Le budget témoigne de la mesure dans laquelle Syriza, au pouvoir, a recours à la vente de biens publics. Après avoir pris l’engagement de mettre fin à la vente des actifs publics – qui est exigée sur ordre de l’UE et du FMI – la campagne de privatisation de Syriza a surpassé les efforts de tous les gouvernements conservateurs et sociaux-démocrates précédents. Selon les chiffres du dernier rapport budgétaire, des actifs publics d’un montant record de 2,1 milliards d’euros ont été vendus l’année dernière, dont 1,1 milliard pour prolonger de 20 ans la concession actuelle accordée aux actionnaires privés exploitant l’aéroport d’Athènes.

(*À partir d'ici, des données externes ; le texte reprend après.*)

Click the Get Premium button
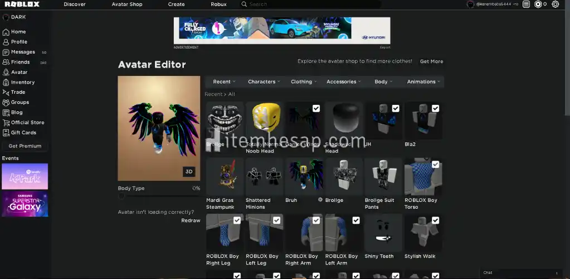 pos(25,146)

L’objectif de privatisation du budget pour cette année est de 1,5 milliard d’euros. Un cinquième de l’objectif est déjà représenté par les 300 millions d’euros qui seront versés en 2019 par Lamda Development – un groupe immobilier appartenant au magnat du transport maritime Spiros Latsis – dans le cadre d’une première tranche de son opération de 915 millions d’euros pour acquérir le site de l’ancien aéroport d’Athènes. Le projet de Lamda, qui s’inscrit dans le cadre d’un investissement global de 8 milliards d’euros, consiste à transformer le site d’Elliniko, une banlieue côtière du sud de la ville, en un « Metropolitan Park » qui comprendra des centres commerciaux, des hôtels et des casinos de luxe.